Background: Truncating variants in TTN (TTNtv) are the leading genetic cause of dilated cardiomyopathy (DCM), an autosomal dominant condition affecting 1:250 persons with variable and age-related penetrance. Emerging evidence supports both haploinsufficiency and dominant negative pathomechanisms of TTNtv in the heart. Although skeletal muscle titinopathies are widely believed to result from a recessive mechanism of disease, we and others have identified a mild but progressive muscular dystrophy, frequently with DCM, in some individuals with monoallelic TTNtv.
Objective: In order to investigate genotype-phenotype correlations and mechanism of disease in TTNtv, we studied the premature truncation codon locations of TTNtv identified in cardioskeletal (CS) cases (n=14) and in a large DCM cohort (n=904).
Results: The majority of TTNtv in CS cases (8/13, 61.5%) localized to the large A-band exon 326, compared to 205/895 (22.9%) of DCM cases, and 101/957 (10.5%) of gnomad cases (exon 326 constitutive coding length = 21.3%). The remainder of exon 326 TTNtv in CS cases localized to the distal A band. We hypothesized that TTNtv in exon 326 may be more penetrant in skeletal muscle compared to other TTNtv due to decreased nonsense-mediated decay efficiency, which is more likely to occur at the 5’ region of exon 326 due to its very large size (17,106bp). The mean premature truncation codon to downstream exon junction complex distance in exon 326 TTNtv was 10,473 bp in CS cases (n=8), 7,708 bp in DCM cases (n=205), and 7,856 in gnomAD controls (n=101).

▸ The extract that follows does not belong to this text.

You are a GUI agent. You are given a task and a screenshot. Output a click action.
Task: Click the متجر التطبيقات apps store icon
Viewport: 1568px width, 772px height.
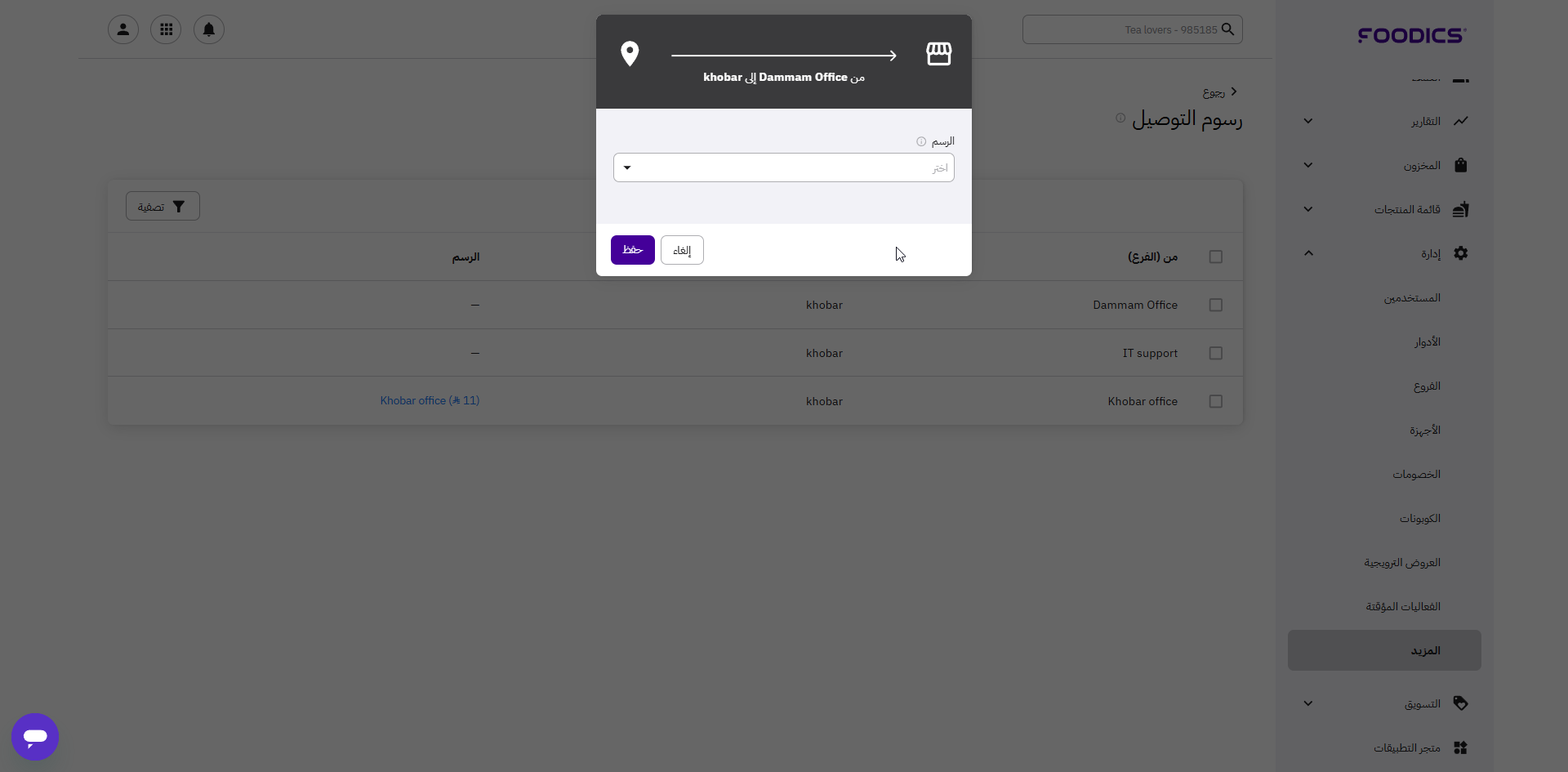coord(1461,747)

Conclusions: In addition to potentially impacting nonsense mediated decay efficiency, exon 326 and other A-band TTNtv may alter the binding of myosin and MyBPC-3, contributing to sarcomeric and cytoskeletal dysfunction. Further study is needed to rigorously investigate the observed trends and elucidate the mechanisms by which TTNtv impact both cardiac and skeletal muscle tissue.